THE TASK: Starting at the line that holds "Instruction: Open the Apply Hub Filter box", quote every line through the end of the records, both boundary lines included. Omit the pictures.

SUPPLIED ENTRIES:
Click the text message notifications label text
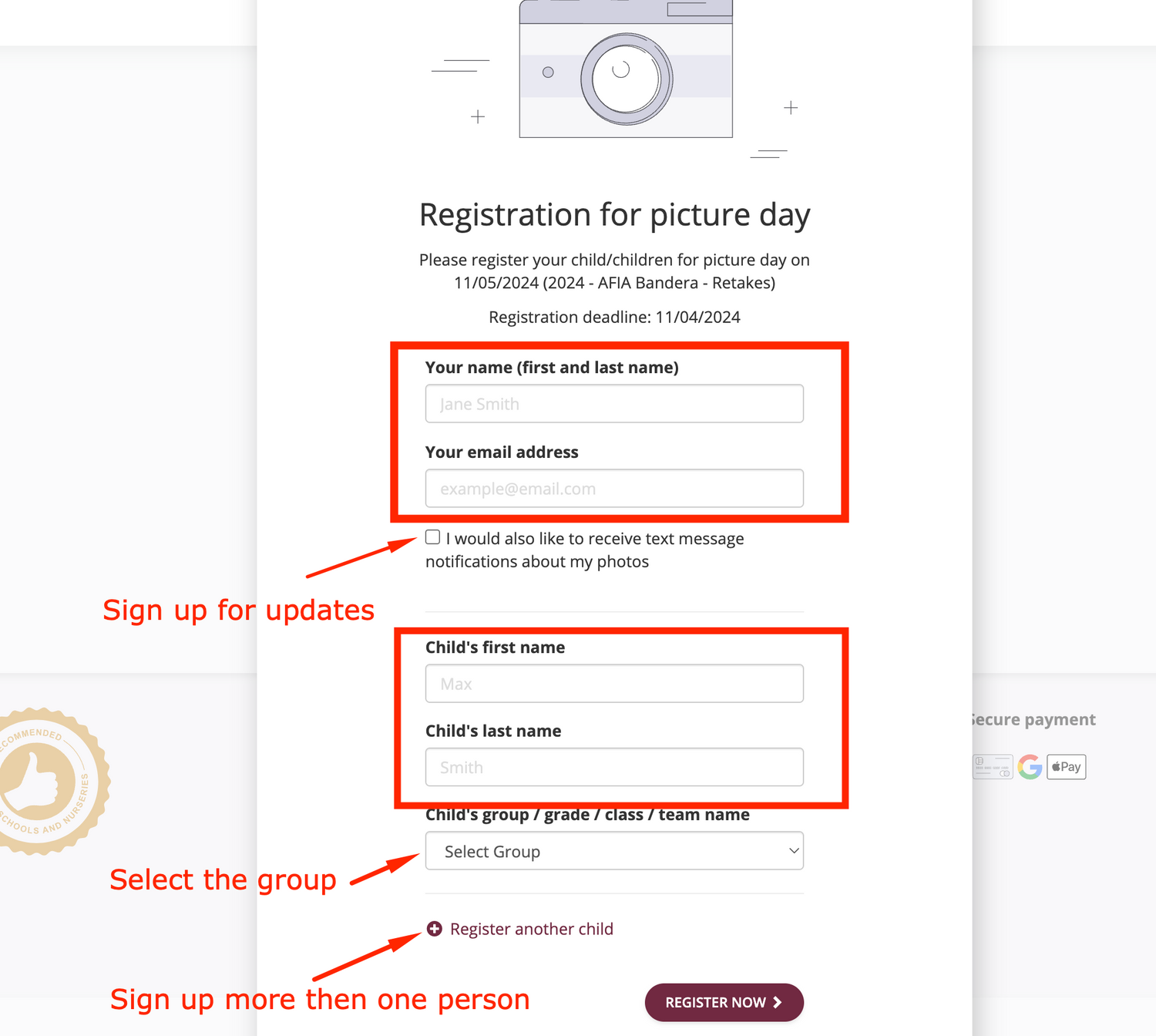1156x1036 pixels. (x=585, y=550)
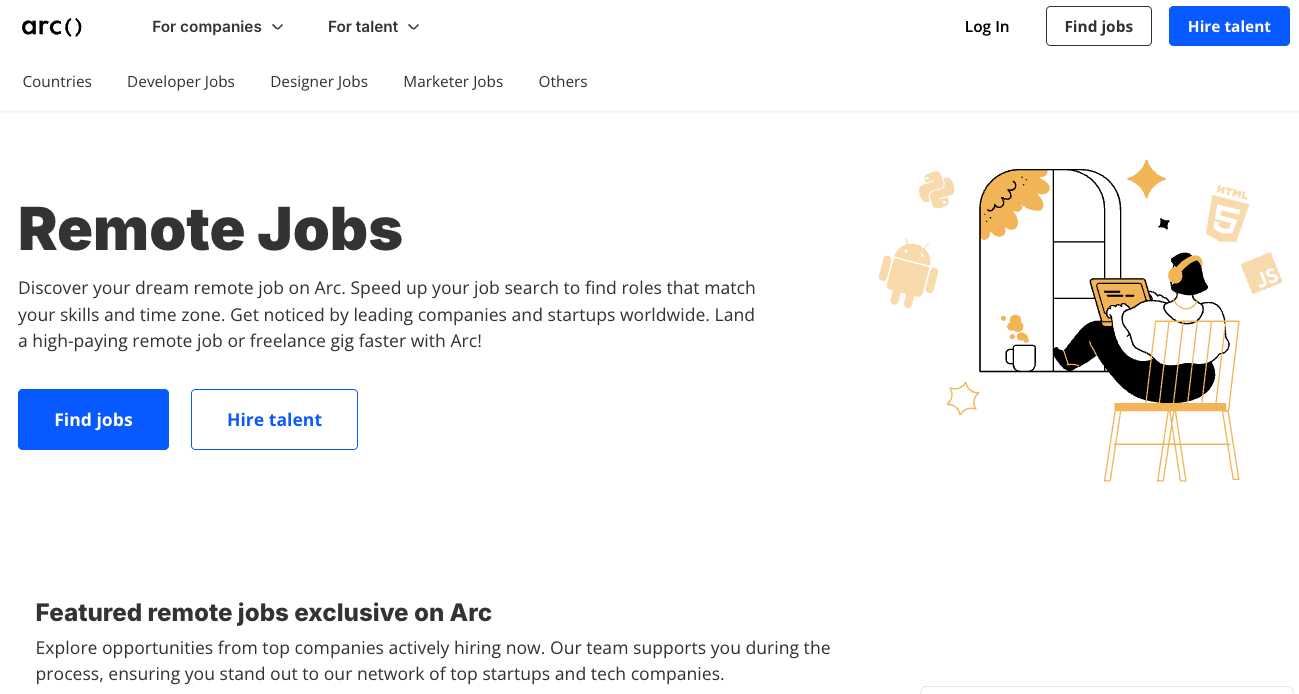This screenshot has width=1299, height=694.
Task: Open the For companies dropdown
Action: pos(217,27)
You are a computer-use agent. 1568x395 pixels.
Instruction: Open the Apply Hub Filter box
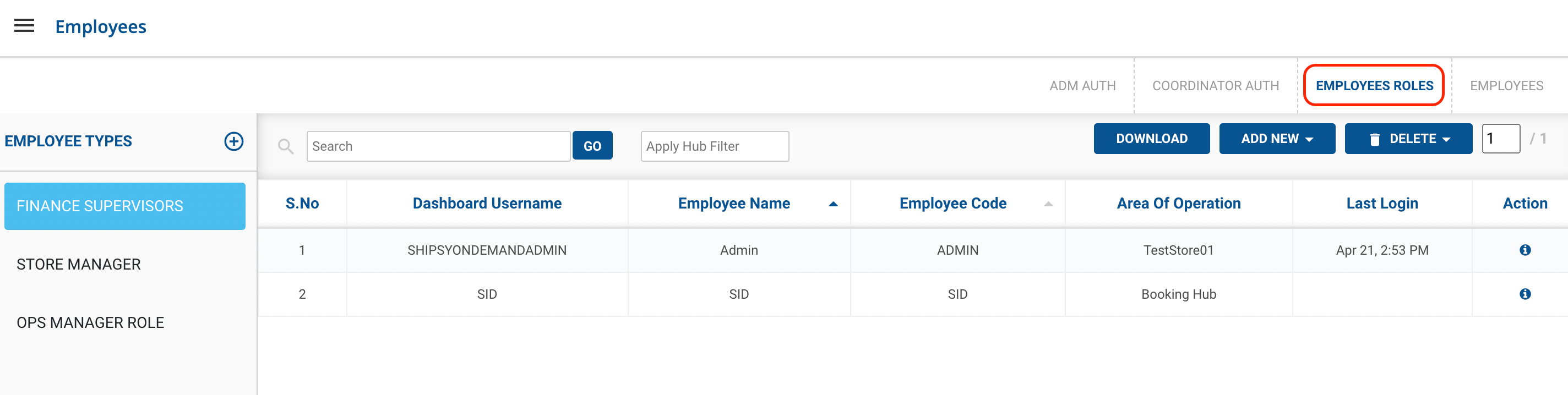pos(714,146)
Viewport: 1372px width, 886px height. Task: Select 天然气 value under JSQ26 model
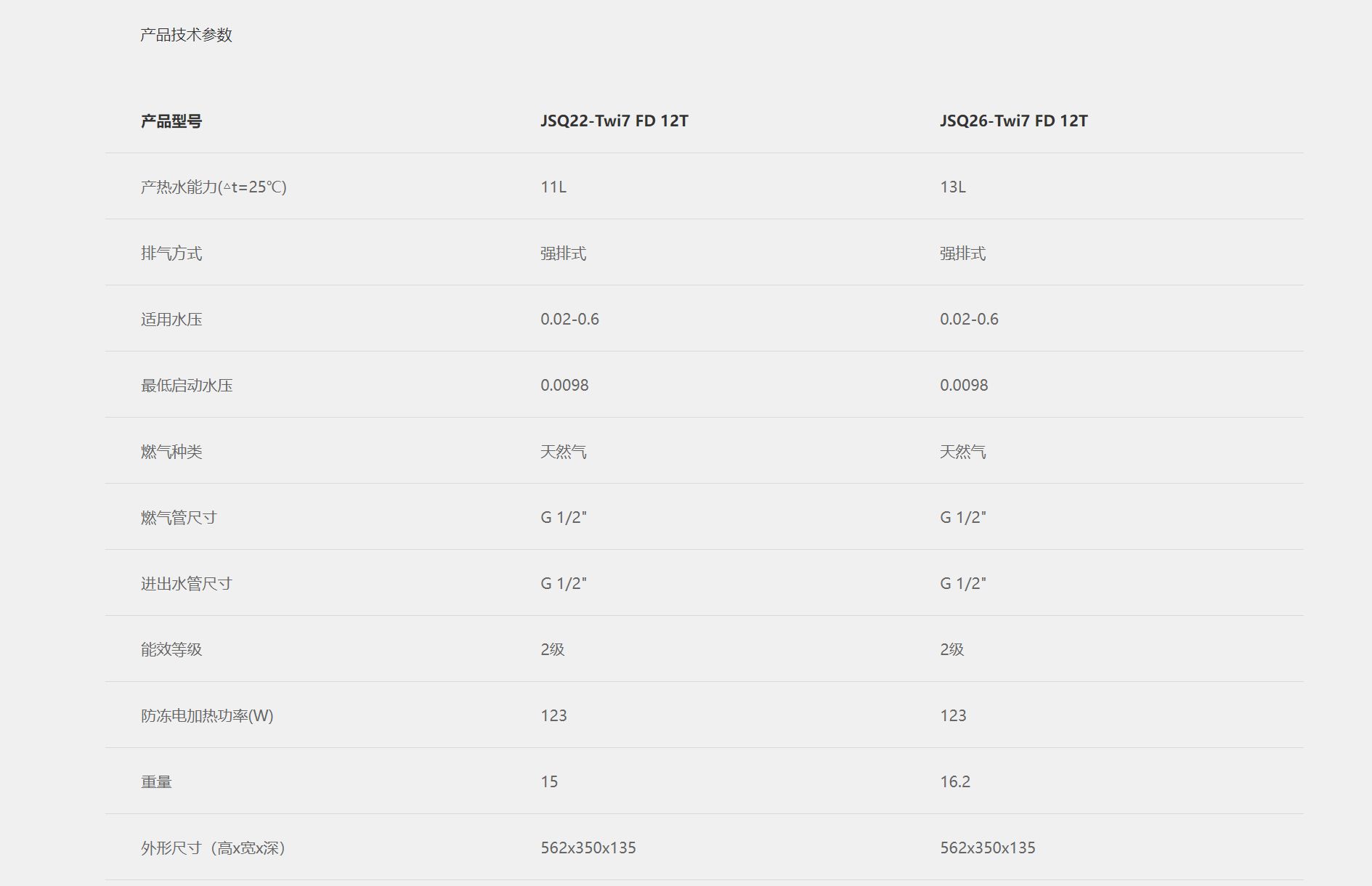(x=963, y=452)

COMPLETED TASK:
Instruction: Open the Apply Hub Filter box
pos(714,146)
Viewport: 1372px width, 886px height. Task: Select 天然气 value under JSQ26 model
(x=963, y=452)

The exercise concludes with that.